Kobi Nelson, now a 41-year-old high school teacher in Colorado, was seeing a therapist for anxiety and depression and to help her assert herself more. Nelson grew up working class in the fundamentalist Church of Christ community outside of Denver, where she was taught that girls should be quiet and self-effacing. 

Nelson was pursuing a PhD in education at the University of Colorado a few years ago, and her therapist encouraged her to speak up in class. Many of the classes, from “urban education” to “critical theory,” focused on power, privilege, and critical race theory. This explicitly linked whiteness with oppression

One day, Nelson followed her therapist’s advice and raised her hand to ask why it was okay for students of color to have “safe spaces” to work out racial issues, but white students struggling to understand their “privilege” shouldn’t. “What if white people could have ‘safe spaces’ to work out their privilege in places of higher education before they became urban teachers?” she inquired. 
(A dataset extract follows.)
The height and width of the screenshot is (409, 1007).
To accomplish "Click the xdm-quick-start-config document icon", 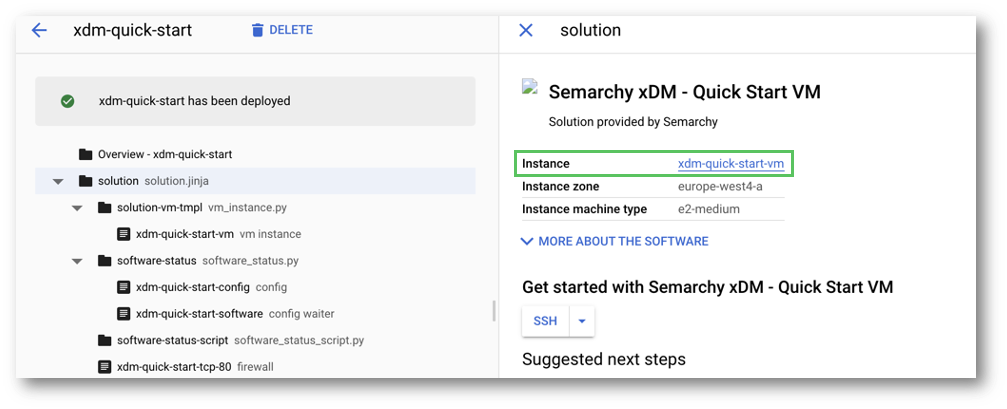I will 123,287.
The room went silent, then the professor, a person of color, yelled at Nelson, “There are no safe spaces!” There was more yelling, and though one student gingerly pointed out that they’d probably misunderstood Nelson’s point, the others debated Nelson’s power and privilege. She was shaking, devastated, but she didn’t want to cry “white women’s tears” or leave, which would be seen as white privilege. After that, she says her fellow students shunned her, no longer collaborating on presentations or papers.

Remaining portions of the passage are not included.